Actually, it's worse than that. Herpes and HPV can be transmitted via skin not covered by the condom, so even if the condom doesn't break it doesn't necessarily prevent transmission. It only reduces the probability of transmission.
FWIW: I decided to become celibate after the third moron in a row failed to comprehend the statement that "A condom is a necessity even if pregnancy is not a concern". I don't have an STD. I have a compromised immune system and was extremely ill, with one or more antibiotic resistant infections. Doctors never identified the infection(s) in question. I concluded that no amount of explaining was going to convey to anyone my belief that they were at risk of exposure to infection (doctors chalk it all up to my genes, so other people go with that mental model and assume that although I can get sick from them, they are somehow magically at zero risk from me) and it would be best to just not go there until I was healthier. (I also concluded they were acting with callous disregard for my welfare, a very big red flag in my book, but that's not really relevant to my point.)
So while I agree with some of your points, I really don't think a card or test will address the issue.

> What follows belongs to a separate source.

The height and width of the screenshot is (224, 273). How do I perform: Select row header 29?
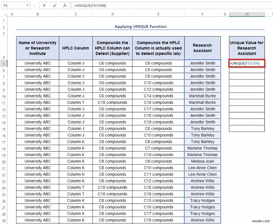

For one thing, if someone asked me to produce my card (or latest test results), to me that would just scream "This is just a hook-up. You are nothing but a sex object to me." At which point, if I did the traditional dating thing, I imagine I would get up and leave the table. For another, different people have different levels of understanding of what the risks are. So I would question what it means for their partners to be "aware of the risk". Do you just give them notice of your state of health or do you have a larger obligation than that to ensure they REALLY get it? Just giving men notice of my state of health struck me as wholly insufficient. They blithely climbed into bed with me anyway (and without a condom), apparently oblivious to the potential implications of sleeping with someone who was deathly ill with something doctors did not know how to effectively treat (or even really identify).
Really, there's nothing wrong with them having sex - just so their partners are aware of the risk.